Episodic: Where you can watch a TV show episode and not have to watch any of the show episodes before it. 

Serial: You would have to watch EVERY episode of the TV show. 

Charmed: Episodic or Serial?
Buffy The Vampire Slayer: Episodic or Serial?
Gotham: Episodic or Serial?
Hannibal: Episodic or Serial?
Sleepy Hollow: Episodic or Serial?
Arrow (CW): Episodic or Serial?
Flash (CW): Episodic or Serial?


----------



## J-Sun (May 2, 2015)

Most shows follow the Buffy model in that there's usually a "monster of the week" (or equivalent) and larger serialized arcs (sometimes part-of-season, usually seasonal, and sometimes whole-show as well. Gotham is highly serialized and sometimes doesn't have a villain of the week and it sometimes takes more than one week to deal with him. Flash is also highly serialized in a background/big picture way but more approachable in an episodic sense than Gotham. I don't watch the rest. I gather that Arrow and Sleepy Hollow are similar - both somewhat episodic, mostly serial. (I suspect Sleepy Hollow is very episodic comparatively but I'm sure there's a big picture serial, too.) No clue about Charmed or Hannibal.

Is this the right section for this? You want to know about TV for writing, so it goes in writing, right?

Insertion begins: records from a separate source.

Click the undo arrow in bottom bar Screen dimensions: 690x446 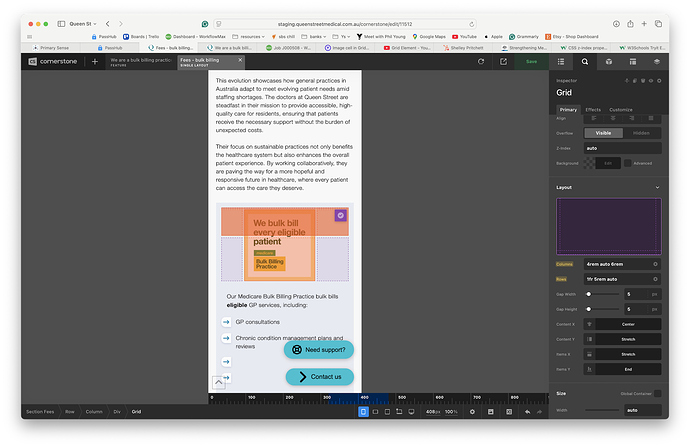[527, 411]
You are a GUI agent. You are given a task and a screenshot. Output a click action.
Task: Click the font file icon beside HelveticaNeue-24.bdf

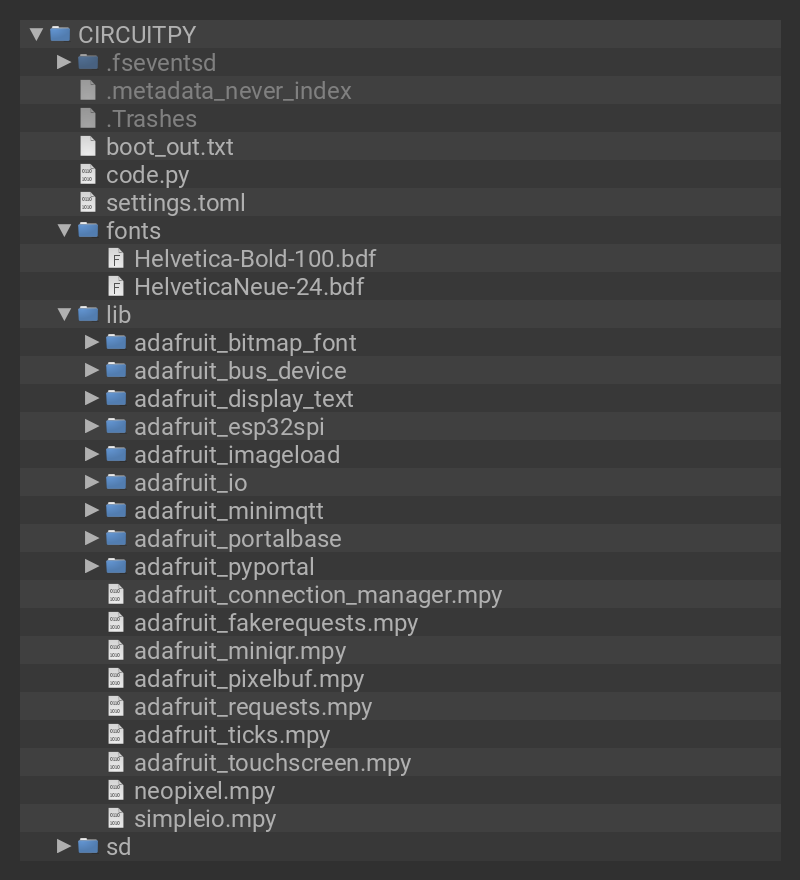click(117, 287)
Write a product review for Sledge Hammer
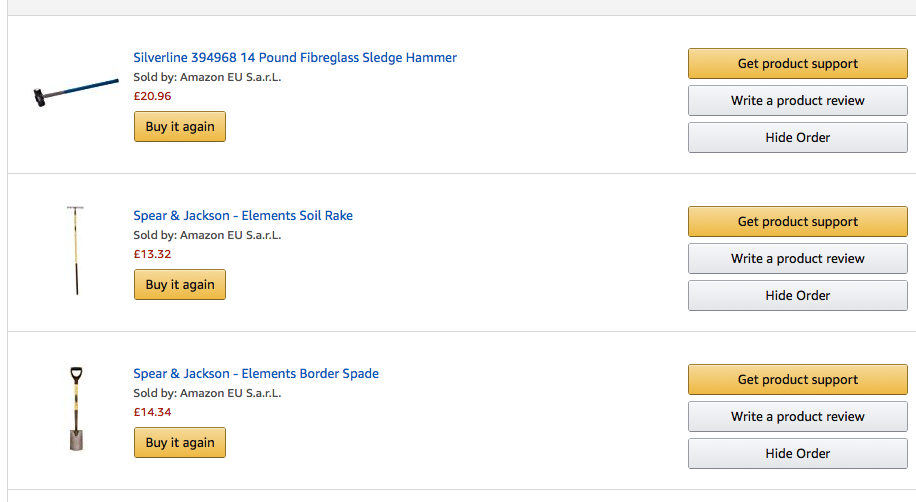Screen dimensions: 916x502 click(798, 101)
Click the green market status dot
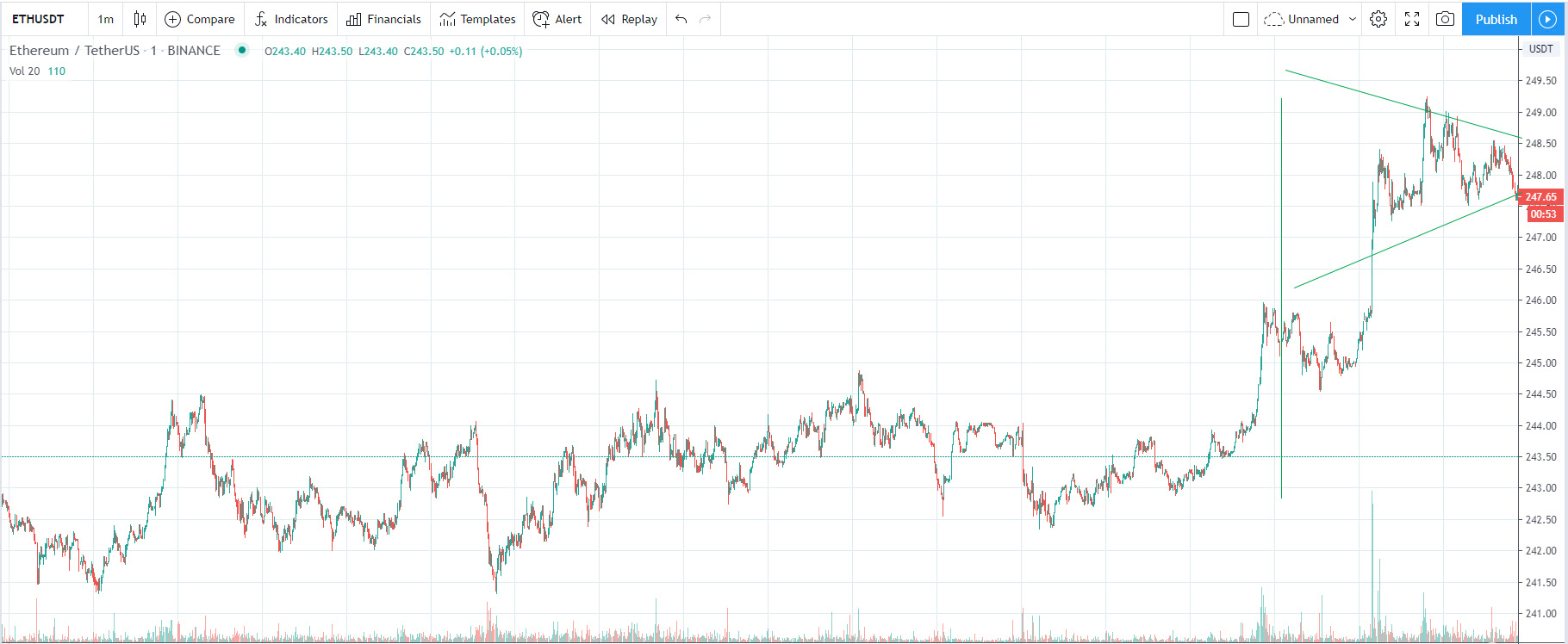The image size is (1568, 644). point(242,50)
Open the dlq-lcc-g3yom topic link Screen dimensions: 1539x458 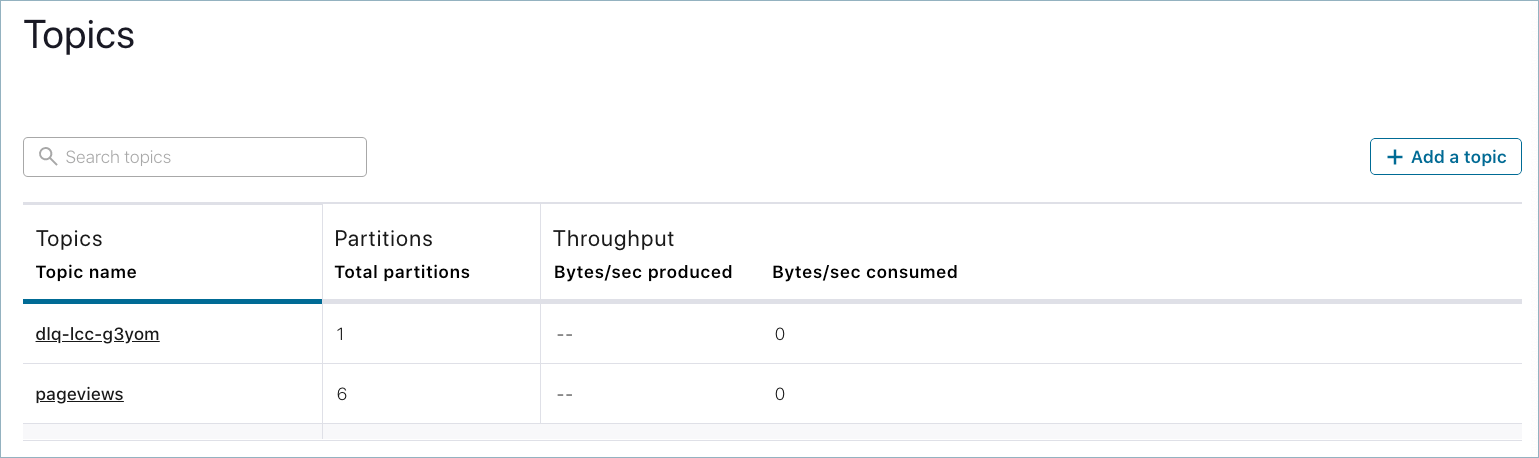pyautogui.click(x=97, y=334)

Because otherwise it seems like a TV thread. 

-- Decided maybe the above wasn't clear: what I mean is, most shows try to be serialized, but still provide something for people just tuning in to enjoy (though it probably doesn't really work). All the shows I know of in your list (and I suspect all) would be "serialized" if you had to pick one, though they make varying efforts to appeal to episodic watchers, too.

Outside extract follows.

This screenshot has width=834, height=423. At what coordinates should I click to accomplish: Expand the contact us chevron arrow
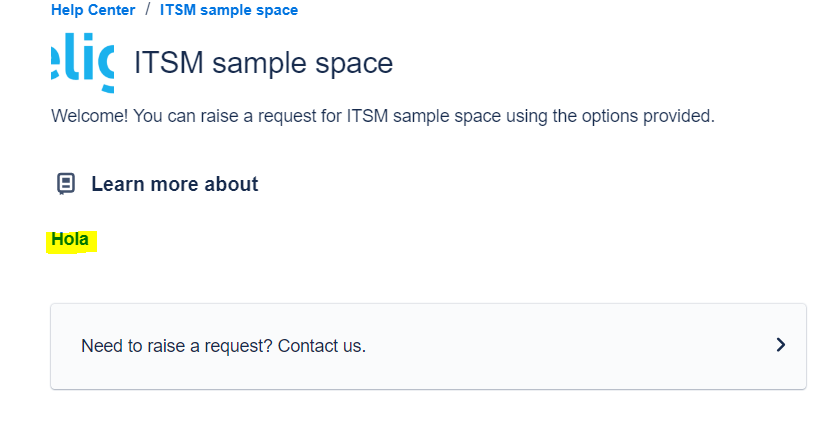[780, 345]

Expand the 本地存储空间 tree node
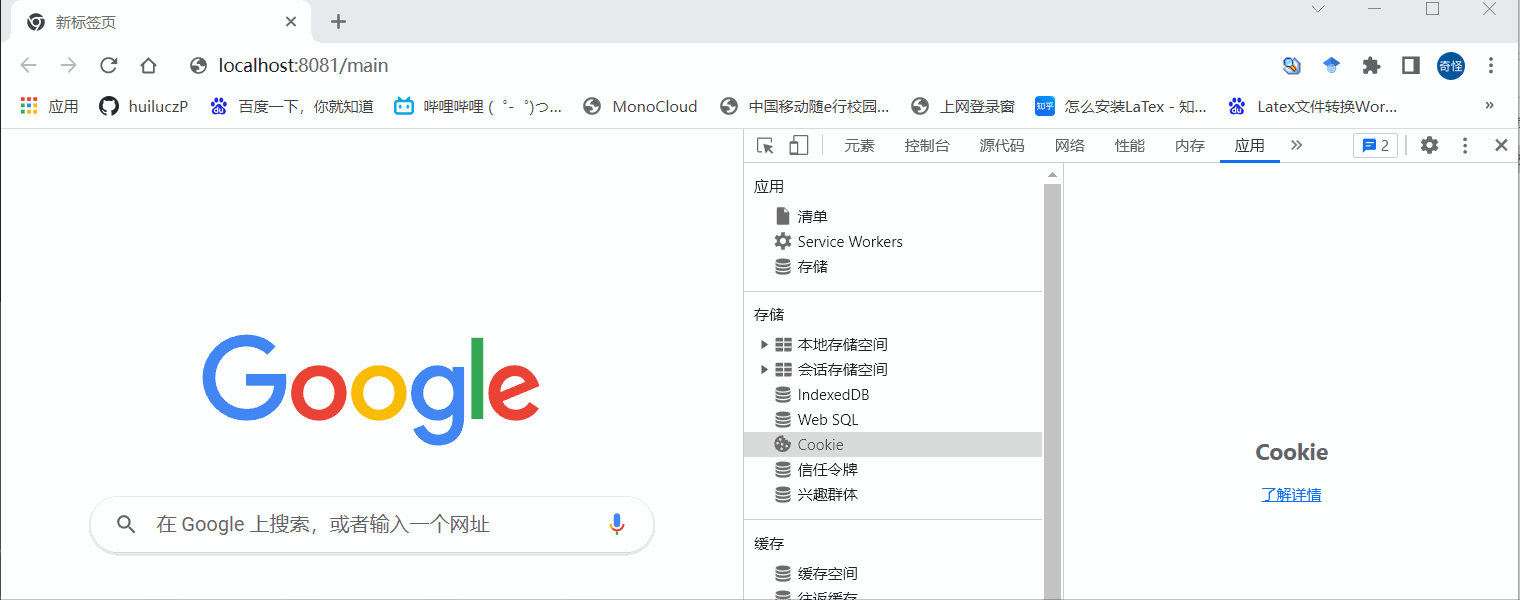pos(764,344)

And, of course, it depends on what the viewer is watching for. If they like tuning in randomly and the stuff they miss doesn't bother them because they enjoy the weekly aspects, then they'll see it as episodic. If they are all about the arcs and know all the details, then they'll see it as serial.


----------



## J-Sun (May 2, 2015)

Hm, I see your other thread and agree with what others say about "analysis paralysis" and TV being a different medium. When talking about episodic TV, we mean the TV episodes stand alone without reference to events before or after (actually, even the most episodic TV show has some serial elements - Adam-12 will talk about an event of a previous episode once in a blue moon but it doesn't generally impact the current episode). But - key point - the episode as a whole, taken by itself, should still be tightly plotted to provide an enjoyable experience. When talking about episodic writing, it's basically talking about failed plotting, where event A is unconnected to event B. Now, there is a way to get around even this for some readers in that a "picaresque" is basically "episodic" but I don't tend to like plotless stuff.

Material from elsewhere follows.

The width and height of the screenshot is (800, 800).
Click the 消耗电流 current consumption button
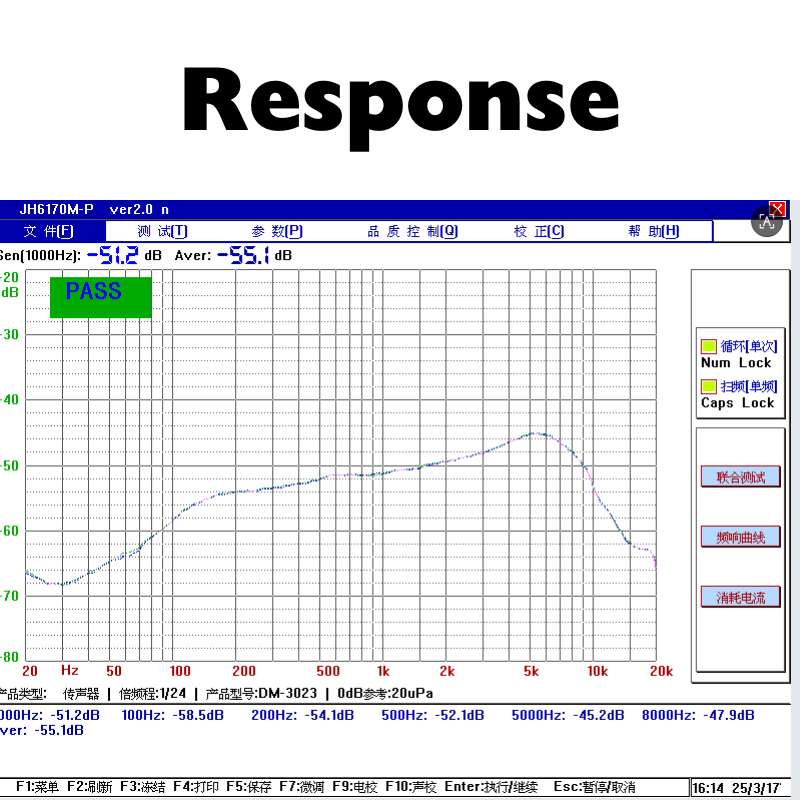[740, 597]
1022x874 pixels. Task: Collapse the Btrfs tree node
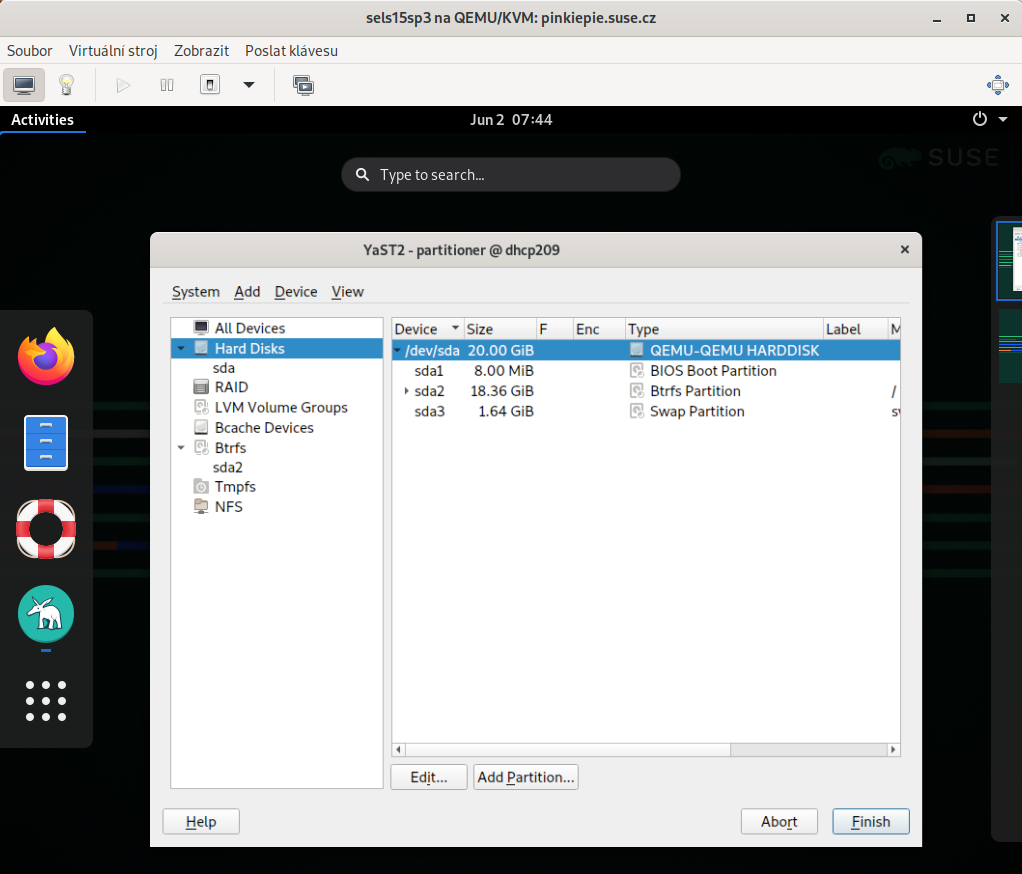[181, 448]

Anyway - my basic point is that this should be in the TV forum.  It's probably not helpful for fiction writing to consider episodic vs. serialized TV (unless perhaps you're trying to figure out how to write a series and you want to do it like Herbert's Dune or Laumer's Retief).


----------



## Teresa Edgerton (May 3, 2015)

And you are quite right, J-Sun, so I've moved the thread.


----------



## Dave (May 3, 2015)

Zoolander said:


> Episodic: Where you can watch a TV show episode and not have to watch any of the show episodes before it.
> 
> Serial: You would have to watch EVERY episode of the TV show.



I'm sorry, but I don't see much of a clear difference between the examples you have given there. In the 1950's and 1960's when (especially US) TV shows were produced by a studio and then syndicated to the networks, it was more important that they could be shown in any order. Someone might catch an episode on one network in one week, another on another network in the following week. Being "episodic" allowed them to be shown in any jumbled order that the networks required. That ruled out any kind of preferred order and it also lead many to have a kind of "rest button" at the end of each story, as if nothing ever really happened or changed. On the other hand, I'm quite sure you would be equally confused watching an episode from a later Season and then jumping back to an early episode of any TV show.

We are living in 2015 with an explosion of channels, internet, pay-per-view, box-sets and what else. The landscape has completely changed. It is possible to have long story arcs across seasons now even within the kind of episodic series you mentioned. They also often pick up and follow up stories from much earlier episodes. That doesn't go to say that actual real serials never existed in the past. 1930's and 1940's Saturday morning cinema was built upon them. Adaptations of books and plays to TV are always going to have an order because the original source material does. There have always been, and still are, plenty of real made for TV drama serials where a story is told from beginning to end. 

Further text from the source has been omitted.